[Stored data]
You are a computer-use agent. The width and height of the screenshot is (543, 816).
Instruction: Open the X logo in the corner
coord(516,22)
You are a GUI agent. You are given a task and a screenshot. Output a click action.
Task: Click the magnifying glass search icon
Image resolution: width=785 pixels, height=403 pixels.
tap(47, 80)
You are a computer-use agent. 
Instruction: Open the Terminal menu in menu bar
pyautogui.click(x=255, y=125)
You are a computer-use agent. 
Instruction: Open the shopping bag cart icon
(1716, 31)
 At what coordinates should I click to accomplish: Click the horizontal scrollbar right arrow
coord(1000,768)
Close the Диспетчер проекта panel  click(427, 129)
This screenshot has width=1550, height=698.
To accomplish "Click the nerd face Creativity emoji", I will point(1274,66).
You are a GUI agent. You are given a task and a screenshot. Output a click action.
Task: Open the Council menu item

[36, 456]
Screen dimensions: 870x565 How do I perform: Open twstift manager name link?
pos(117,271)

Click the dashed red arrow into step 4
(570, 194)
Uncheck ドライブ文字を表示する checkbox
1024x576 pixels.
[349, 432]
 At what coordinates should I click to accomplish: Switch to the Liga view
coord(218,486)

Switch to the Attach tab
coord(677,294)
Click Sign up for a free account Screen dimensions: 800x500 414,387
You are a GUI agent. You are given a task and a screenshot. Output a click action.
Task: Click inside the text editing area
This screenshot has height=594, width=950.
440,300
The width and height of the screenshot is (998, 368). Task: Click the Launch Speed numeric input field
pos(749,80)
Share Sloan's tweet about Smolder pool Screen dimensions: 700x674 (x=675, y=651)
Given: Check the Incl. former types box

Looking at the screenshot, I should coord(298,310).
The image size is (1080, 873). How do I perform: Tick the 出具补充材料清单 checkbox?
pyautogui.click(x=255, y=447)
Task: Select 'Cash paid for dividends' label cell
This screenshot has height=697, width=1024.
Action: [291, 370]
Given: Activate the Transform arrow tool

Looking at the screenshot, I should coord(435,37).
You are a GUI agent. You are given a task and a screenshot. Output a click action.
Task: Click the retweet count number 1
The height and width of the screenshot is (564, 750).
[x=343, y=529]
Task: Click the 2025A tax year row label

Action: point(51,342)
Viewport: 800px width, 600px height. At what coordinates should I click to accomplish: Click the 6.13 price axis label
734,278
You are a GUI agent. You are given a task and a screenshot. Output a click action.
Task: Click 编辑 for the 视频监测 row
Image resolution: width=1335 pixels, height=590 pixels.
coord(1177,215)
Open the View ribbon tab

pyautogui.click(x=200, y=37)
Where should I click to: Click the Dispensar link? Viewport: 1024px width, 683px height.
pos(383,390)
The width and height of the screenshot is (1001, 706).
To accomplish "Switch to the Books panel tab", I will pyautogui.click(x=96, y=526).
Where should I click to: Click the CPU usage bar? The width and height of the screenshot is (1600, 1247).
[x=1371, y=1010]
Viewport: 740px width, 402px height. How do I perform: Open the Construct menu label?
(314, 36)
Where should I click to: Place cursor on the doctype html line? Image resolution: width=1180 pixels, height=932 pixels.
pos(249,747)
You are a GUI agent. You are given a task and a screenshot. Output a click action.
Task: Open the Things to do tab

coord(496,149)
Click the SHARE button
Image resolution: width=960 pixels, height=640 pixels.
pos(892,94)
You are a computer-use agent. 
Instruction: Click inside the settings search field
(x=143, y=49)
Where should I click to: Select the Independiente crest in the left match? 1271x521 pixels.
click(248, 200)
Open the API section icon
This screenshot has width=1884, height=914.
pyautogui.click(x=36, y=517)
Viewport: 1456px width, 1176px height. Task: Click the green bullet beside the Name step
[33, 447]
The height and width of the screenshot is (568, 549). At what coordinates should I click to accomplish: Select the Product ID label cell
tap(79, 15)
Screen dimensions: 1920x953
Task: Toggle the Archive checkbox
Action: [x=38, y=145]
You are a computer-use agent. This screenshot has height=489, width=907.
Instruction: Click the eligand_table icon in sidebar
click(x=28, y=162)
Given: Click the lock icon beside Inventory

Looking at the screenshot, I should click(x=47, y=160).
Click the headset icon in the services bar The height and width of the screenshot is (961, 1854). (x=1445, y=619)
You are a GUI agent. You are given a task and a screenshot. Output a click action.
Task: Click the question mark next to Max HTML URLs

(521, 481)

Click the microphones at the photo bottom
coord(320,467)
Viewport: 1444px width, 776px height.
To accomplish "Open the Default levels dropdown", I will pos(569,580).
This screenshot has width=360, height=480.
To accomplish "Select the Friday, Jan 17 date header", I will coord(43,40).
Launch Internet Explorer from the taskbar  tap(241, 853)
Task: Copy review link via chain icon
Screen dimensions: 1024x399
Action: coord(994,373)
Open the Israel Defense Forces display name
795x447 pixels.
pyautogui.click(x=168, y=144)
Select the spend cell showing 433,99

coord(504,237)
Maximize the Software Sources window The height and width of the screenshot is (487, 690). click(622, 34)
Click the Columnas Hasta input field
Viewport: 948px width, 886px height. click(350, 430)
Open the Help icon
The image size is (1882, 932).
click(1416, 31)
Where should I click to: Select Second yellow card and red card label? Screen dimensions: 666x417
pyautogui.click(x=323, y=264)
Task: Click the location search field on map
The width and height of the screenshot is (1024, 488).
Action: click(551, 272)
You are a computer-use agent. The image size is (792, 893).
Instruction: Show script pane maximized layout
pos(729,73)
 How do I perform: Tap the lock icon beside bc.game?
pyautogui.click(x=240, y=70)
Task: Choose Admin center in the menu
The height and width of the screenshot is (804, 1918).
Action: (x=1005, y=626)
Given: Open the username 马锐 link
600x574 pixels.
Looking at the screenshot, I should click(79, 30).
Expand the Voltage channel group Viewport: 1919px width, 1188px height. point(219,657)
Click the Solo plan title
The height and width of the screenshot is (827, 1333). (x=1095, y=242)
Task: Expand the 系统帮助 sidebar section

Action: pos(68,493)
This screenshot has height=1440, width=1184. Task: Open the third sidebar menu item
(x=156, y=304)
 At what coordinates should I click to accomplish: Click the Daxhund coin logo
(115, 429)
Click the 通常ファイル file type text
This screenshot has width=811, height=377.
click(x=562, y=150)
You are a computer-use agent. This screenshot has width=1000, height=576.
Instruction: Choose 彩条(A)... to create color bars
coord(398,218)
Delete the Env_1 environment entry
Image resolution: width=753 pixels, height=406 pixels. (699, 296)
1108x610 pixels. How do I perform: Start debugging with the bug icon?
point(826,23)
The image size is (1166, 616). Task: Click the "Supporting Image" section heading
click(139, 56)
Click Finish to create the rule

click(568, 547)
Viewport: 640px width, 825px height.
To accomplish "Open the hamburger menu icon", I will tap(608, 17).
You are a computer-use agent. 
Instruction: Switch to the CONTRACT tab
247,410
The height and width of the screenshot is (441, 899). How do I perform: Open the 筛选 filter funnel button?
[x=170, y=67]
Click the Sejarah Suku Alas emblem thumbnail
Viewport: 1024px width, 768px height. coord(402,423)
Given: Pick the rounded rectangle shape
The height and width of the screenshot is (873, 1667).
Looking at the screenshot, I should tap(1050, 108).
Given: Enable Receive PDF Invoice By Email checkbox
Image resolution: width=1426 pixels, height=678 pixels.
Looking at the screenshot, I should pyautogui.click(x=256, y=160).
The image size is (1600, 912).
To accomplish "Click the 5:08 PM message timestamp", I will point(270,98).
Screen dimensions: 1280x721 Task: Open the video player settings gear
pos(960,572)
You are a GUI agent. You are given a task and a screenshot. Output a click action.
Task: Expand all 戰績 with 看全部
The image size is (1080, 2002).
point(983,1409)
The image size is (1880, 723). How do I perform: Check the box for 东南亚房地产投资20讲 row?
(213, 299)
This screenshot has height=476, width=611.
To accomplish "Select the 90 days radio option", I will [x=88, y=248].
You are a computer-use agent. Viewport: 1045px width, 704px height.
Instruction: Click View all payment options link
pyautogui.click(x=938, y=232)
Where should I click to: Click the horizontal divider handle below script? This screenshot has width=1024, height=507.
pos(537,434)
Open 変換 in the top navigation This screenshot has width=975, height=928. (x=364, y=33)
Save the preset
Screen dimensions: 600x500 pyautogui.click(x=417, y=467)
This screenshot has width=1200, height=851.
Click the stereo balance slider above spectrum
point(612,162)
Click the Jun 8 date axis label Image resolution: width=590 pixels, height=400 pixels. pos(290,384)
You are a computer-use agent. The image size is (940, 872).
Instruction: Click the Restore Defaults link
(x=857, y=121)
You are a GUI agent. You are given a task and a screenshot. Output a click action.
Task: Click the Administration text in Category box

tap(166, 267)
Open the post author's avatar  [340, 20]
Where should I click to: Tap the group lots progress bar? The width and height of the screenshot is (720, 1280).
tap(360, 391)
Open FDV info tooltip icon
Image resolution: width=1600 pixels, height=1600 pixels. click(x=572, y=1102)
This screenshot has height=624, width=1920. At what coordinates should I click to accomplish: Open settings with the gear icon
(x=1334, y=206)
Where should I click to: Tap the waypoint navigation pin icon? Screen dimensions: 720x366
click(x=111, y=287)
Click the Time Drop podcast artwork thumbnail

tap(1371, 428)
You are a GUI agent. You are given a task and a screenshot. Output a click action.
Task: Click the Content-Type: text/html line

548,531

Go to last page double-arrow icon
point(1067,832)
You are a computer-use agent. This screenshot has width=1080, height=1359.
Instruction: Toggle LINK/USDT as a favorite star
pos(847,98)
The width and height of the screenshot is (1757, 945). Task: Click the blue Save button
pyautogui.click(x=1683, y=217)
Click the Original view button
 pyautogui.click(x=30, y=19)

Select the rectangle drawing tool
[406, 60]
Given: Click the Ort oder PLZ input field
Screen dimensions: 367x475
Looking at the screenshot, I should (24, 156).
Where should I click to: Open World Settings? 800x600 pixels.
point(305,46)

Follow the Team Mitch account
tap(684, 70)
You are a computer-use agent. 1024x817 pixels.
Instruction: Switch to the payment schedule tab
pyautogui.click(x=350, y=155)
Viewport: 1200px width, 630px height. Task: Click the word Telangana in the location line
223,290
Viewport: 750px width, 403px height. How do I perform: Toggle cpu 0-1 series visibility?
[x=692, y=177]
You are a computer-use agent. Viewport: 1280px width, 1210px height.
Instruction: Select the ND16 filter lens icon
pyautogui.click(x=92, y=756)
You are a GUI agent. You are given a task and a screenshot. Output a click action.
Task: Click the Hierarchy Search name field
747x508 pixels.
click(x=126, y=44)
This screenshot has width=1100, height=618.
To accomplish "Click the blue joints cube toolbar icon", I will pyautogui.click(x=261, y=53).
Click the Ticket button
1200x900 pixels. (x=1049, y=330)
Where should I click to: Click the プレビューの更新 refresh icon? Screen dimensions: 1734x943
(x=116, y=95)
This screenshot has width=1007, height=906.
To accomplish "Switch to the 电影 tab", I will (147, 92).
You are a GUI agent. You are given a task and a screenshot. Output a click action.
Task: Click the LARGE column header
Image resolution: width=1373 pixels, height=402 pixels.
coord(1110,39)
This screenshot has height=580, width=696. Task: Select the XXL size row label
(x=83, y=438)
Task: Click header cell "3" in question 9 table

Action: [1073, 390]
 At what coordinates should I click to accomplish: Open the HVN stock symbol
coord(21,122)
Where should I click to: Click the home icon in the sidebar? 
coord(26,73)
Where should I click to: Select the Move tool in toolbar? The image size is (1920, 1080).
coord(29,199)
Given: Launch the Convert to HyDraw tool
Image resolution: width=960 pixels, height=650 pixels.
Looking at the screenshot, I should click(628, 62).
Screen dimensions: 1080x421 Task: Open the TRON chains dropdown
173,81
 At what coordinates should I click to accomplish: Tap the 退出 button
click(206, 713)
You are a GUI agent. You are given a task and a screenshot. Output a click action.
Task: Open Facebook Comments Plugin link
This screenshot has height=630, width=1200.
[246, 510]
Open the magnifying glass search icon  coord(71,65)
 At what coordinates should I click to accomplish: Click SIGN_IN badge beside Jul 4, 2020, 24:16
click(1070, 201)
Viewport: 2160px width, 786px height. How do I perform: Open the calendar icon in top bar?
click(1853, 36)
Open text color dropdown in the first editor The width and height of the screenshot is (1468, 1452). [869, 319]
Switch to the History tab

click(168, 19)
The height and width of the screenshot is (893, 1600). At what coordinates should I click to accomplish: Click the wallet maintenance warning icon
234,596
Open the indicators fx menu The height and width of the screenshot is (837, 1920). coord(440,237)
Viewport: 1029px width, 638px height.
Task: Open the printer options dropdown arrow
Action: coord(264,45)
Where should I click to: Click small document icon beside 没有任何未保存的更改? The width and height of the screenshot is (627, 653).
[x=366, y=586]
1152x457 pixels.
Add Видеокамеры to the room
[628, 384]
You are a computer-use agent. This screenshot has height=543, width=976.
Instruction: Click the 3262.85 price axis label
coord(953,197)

__What you have to do__: The answer must consist of every line from the data that holds the string "date".

__Result of this task__:
To accomplish "Select the Friday, Jan 17 date header", I will coord(43,40).
Click the Jun 8 date axis label Image resolution: width=590 pixels, height=400 pixels. pos(290,384)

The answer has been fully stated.